Enfim, aprender, ou seja, carregar a própria história de um horizonte diferente, no qual cabem outras possibilidades e outras responsabilidades. Descobrir uma perspectiva mais ampla que ajude a formular melhor o sentido da própria vida.
O chamado e o envio de Jesus mobiliza e expande a pessoa na direção dos outros; ela é convocada a “en-carregar-se dos outros”, encarregar-se das obras que solucionem os problemas das “maiorias excluídas”. Isso é o que significa paixão pelo Reino, paixão por levar adiante a missão, paixão por se fazer presente nas fronteiras (que não são apenas geográficas, sobretudo existenciais), ali onde os desafios são maiores, onde há mais necessidade e onde se espera maiores frutos…
Ante o clamor que vem da “margem”, como não sentir compaixão e solidariedade para com os “perde-dores” da história?
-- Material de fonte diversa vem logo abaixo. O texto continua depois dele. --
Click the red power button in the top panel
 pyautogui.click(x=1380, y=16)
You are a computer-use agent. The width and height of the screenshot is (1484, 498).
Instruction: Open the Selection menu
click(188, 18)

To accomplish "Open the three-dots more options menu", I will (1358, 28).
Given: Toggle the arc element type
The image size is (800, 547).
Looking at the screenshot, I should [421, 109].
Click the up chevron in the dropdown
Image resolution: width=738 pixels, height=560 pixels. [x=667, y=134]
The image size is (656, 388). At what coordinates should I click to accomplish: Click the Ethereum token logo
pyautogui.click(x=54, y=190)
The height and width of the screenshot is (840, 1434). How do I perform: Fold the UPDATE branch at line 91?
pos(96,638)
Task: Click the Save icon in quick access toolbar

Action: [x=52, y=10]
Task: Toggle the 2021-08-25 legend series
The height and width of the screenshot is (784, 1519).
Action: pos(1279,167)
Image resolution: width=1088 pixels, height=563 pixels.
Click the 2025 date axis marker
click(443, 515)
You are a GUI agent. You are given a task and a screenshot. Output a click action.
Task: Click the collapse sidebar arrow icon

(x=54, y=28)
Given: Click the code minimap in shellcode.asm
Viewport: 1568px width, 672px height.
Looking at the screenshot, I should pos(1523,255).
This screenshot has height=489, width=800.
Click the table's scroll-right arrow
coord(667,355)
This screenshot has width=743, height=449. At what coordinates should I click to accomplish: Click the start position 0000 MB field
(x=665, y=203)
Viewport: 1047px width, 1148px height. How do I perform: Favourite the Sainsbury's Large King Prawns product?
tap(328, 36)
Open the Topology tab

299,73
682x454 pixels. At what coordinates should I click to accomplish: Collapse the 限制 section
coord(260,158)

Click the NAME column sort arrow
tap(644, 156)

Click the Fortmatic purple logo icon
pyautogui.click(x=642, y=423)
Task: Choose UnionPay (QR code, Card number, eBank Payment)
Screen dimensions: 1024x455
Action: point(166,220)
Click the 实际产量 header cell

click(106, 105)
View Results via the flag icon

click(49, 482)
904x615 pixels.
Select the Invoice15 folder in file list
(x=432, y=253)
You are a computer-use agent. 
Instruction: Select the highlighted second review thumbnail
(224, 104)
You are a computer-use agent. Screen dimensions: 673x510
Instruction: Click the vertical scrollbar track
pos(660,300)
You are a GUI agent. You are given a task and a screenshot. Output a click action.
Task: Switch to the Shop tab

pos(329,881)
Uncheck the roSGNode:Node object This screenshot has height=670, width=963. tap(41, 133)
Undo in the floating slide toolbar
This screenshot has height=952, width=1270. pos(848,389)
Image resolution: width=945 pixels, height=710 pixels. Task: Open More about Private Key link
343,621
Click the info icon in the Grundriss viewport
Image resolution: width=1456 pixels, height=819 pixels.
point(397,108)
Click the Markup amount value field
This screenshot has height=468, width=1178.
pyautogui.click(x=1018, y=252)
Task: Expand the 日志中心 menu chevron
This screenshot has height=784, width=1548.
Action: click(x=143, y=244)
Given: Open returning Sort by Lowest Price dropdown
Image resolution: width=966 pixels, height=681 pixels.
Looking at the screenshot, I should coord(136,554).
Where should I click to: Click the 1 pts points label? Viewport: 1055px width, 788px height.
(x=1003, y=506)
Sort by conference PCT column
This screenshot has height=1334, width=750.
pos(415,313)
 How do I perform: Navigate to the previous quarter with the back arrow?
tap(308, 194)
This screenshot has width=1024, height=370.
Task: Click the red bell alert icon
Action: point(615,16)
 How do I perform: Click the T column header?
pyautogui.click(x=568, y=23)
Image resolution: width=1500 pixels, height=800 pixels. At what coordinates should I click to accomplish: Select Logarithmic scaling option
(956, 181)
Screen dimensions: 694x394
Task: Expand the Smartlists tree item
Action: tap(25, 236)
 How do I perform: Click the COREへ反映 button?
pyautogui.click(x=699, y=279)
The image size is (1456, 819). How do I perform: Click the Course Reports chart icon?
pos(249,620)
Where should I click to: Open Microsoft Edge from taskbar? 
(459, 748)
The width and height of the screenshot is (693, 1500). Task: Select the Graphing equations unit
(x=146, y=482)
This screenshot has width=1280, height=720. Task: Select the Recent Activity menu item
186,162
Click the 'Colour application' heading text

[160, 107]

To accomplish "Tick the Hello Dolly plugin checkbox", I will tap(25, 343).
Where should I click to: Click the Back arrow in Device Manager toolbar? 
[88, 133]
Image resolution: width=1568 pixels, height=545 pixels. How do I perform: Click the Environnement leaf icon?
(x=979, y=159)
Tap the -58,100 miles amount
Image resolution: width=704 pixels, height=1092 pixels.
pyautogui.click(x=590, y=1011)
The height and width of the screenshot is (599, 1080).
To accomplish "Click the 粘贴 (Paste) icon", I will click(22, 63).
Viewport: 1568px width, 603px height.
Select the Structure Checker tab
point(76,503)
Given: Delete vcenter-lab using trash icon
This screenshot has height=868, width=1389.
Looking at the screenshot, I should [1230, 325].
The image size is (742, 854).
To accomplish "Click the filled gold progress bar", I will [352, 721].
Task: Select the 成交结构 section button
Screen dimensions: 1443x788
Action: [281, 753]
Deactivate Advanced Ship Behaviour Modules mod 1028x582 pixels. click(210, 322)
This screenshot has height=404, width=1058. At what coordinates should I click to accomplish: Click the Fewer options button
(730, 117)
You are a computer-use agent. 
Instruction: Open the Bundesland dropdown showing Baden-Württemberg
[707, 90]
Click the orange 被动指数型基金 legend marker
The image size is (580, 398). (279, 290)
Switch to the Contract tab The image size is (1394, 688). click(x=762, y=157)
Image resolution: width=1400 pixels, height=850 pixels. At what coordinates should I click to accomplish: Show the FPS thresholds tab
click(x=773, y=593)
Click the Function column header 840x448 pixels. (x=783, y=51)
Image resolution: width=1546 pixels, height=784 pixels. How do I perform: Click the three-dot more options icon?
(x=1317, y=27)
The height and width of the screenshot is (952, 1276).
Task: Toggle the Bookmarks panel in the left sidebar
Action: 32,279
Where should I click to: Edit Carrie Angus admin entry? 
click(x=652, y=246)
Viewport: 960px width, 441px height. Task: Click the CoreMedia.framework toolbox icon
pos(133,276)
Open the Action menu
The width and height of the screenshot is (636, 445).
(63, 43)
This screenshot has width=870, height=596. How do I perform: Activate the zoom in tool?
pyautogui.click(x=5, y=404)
A necessidade de olhar o excluído e de sentir sua exclusão como uma interpelação e um chamado, não é para nós moda nem sectarismo, mas o núcleo mesmo de nossa experiência espiritual tal como aparece no Evangelho.
Somos chamados a viver a solidariedade como um estilo de vida, fundado no modo de viver de Jesus.
A solidariedade significa encontrar-se com o “o mundo do sofrimento, da injustiça, da fome… e não ficar indiferente”. A solidariedade que nasce da compaixão leva a reconhecer no outro uma dignidade e uma capacidade criativa de superar sua situação.
Isso pede de todos nós uma atitude de abertura ao outro, o que implica colocar-nos em seu lugar, deixar-nos questionar e desinstalar por ele… Importa, pois, re-descobrir com urgência a solidaridade como valor ético e como hábito permanente de vida.
A certeza de que trabalhamos na “messe do Senhor” nos faz superar o medo de romper paradigmas e de vencer naturais resistências frente à mudança, bem como o não estar apegados ao costumeiro e rotineiro.
Texto bíblico: Lc 10,1-12.17-20
Na oração: diante de Deus responda: como você vive hoje sua missão na família, no trabalho, no seu ambiente, na sua comunidade? Que sentido você quer dar à sua própria vida?… em quê gastar suas forças, capacidades? Com quê profundidade as “periferias existenciais” lhe afetam.